Notch Signaling in Cancer: Metabolic Reprogramming and Therapeutic Implications

Shuangshuang Wang^*huilin Lvrongzu NieYaping Liuyanjie HouChen ChenXingyue Taohuomin Luopeifeng Li^*

• 郑州轻工业大学, 河南省, China

The evolutionarily conserved Notch signaling pathway is essential for cell-fate determination, organogenesis, and tissue homeostasis. Notch receptors and their ligands are transmembrane proteins with epidermal growth factor–like repeats; ligand–receptor binding triggers canonical Notch signaling. Notch signaling is context dependent in cancer, functioning as either an oncogene or a tumor suppressor. Aberrant Notch activation promotes epithelial–mesenchymal transition, sustains cancer stem–like phenotypes, and drives metabolic reprogramming, thereby facilitating tumor progression and therapeutic resistance. Current clinical efforts target the pathway with γ-secretase inhibitors (GSIs), monoclonal and bispecific antibodies, and synthetic Notch (synNotch) approaches. Clinical translation, however, is constrained by dose-limiting toxicity, a paucity of predictive biomarkers, and compensatory resistance through intersecting pathways. Priorities for future work include the development of highly selective Notch modulators, biomarker-guided combination regimens, and targeted delivery systems to realize the translational potential of Notch-targeted therapies in precision oncology.

-- Data section --

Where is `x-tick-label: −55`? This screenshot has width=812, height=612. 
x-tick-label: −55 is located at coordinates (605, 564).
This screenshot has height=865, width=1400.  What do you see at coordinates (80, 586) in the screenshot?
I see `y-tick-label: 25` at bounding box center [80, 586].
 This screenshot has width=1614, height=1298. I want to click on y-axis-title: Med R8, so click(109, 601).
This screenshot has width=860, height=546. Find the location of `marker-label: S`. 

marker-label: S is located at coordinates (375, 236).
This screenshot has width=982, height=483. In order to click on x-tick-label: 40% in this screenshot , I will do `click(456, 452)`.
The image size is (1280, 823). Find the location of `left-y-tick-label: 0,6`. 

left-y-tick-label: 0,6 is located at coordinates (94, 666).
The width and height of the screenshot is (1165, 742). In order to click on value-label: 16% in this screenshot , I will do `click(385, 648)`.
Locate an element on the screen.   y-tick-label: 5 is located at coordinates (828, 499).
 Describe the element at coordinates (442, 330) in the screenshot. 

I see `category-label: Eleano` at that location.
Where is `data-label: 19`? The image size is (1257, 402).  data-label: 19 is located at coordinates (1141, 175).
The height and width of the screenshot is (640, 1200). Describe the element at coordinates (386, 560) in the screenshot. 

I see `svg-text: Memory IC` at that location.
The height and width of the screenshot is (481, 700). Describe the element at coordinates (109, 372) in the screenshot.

-- What is needed --
List every factor that the abstract on Notch signaling in cancer says constrains the clinical translation of Notch-targeted therapies.

-- Solution to this problem --
- Dose-limiting toxicity
- A paucity of predictive biomarkers
- Compensatory resistance through intersecting pathways